OCR (Optical Character Recognition) A technology that enables computers to read text, detect pictures, tables, and other formatting elements.
omnifont system A recognition system that recognizes characters set in any font without prior training.
page layout The arrangement of text, tables, pictures, paragraphs, and columns on a page. The fonts, font sizes, font colors, text background, and text orientation are also part of the page layout.
paradigm All grammatical forms of a word.
pattern A set of associations between averaged character images and their respective names. Patterns are created when you train Verification Station on a specific text.
picture area An image area that contains a picture. This type of area may enclose an actual picture or any other object (e.g. a text fragment) that should be displayed as a picture.
prohibited characters Characters that you think will never occur in a text to be recognized.
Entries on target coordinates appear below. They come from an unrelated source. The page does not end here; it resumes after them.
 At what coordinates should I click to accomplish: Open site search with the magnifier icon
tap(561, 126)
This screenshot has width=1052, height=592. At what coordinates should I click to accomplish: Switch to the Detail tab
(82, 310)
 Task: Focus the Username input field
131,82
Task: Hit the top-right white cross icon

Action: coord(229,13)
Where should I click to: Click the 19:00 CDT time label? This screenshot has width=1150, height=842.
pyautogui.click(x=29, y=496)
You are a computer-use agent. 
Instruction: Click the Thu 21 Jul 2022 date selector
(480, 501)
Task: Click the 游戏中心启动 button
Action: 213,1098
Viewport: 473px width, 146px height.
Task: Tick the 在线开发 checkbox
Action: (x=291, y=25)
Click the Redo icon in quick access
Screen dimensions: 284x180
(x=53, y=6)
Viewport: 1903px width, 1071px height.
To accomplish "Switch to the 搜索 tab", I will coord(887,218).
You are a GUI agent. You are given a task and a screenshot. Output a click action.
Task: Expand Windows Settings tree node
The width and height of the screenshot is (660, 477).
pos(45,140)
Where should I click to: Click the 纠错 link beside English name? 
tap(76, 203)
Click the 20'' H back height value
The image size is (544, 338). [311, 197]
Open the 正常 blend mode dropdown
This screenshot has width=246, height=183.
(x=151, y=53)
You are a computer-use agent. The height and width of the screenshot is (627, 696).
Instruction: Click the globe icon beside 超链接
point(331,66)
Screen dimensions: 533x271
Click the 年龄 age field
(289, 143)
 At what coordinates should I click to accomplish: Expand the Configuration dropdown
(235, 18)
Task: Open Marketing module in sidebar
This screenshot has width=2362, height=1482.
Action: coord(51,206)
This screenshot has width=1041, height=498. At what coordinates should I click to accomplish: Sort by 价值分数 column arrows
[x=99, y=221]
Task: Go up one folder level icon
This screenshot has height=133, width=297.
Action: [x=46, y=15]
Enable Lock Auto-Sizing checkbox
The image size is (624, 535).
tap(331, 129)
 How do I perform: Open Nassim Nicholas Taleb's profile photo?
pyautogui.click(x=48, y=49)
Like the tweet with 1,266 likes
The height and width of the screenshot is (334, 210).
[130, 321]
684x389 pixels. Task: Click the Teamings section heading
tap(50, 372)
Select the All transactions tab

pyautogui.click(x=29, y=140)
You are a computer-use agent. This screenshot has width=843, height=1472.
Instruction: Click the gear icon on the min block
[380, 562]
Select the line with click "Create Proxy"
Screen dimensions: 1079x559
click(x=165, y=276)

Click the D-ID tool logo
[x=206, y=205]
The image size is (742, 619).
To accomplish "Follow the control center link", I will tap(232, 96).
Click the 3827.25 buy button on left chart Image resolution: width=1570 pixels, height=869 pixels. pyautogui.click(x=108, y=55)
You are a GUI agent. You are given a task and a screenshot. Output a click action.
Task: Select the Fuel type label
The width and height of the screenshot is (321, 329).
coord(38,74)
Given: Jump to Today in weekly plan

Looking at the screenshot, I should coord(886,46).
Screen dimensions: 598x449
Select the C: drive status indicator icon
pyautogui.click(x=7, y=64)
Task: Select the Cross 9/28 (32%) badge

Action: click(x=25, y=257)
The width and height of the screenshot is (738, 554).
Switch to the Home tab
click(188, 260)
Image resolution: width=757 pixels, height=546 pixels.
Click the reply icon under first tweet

Specifying prohibited characters increases the speed and quality of OCR.
recognition area An image area that Verification Station should analyze automatically.
resolution A scanning parameter measured in dots per inch (dpi). Resolution of 300 dpi should be used for texts set in 10 pt fonts and larger, 400 to 600 dpi is preferable for texts of smaller font sizes (9 pt and less).
scanning mode A scanning parameter that determines whether an image must be scanned in black and white, grayscale, or color.
separators Symbols that can separate words (e.g. /, \, dash) and that are separated by spaces from the words themselves.
shortcut menu The menu that appears when you right-click something, such as an area or another part of a document.
table area An image area that contains data in tabular form. When the program reads this type of area, it draws vertical and horizontal separators inside the area to form a table. This area is then rendered as a table in the output text.
text area An image area that contains text. Text areas should only contain single-column text.
training The process of establishing a correspondence between a character image and the character itself. See also: If your printed document contains non-standard fonts.
Unicode An international text encoding standard developed by the Unicode Consortium (Unicode, Inc.). The Unicode standard provides an easily extendible 16-bit system for encoding symbols from almost all contemporary languages. It specifies how symbols should be encoded and determines which algorithms and character properties should be used during the encoding process.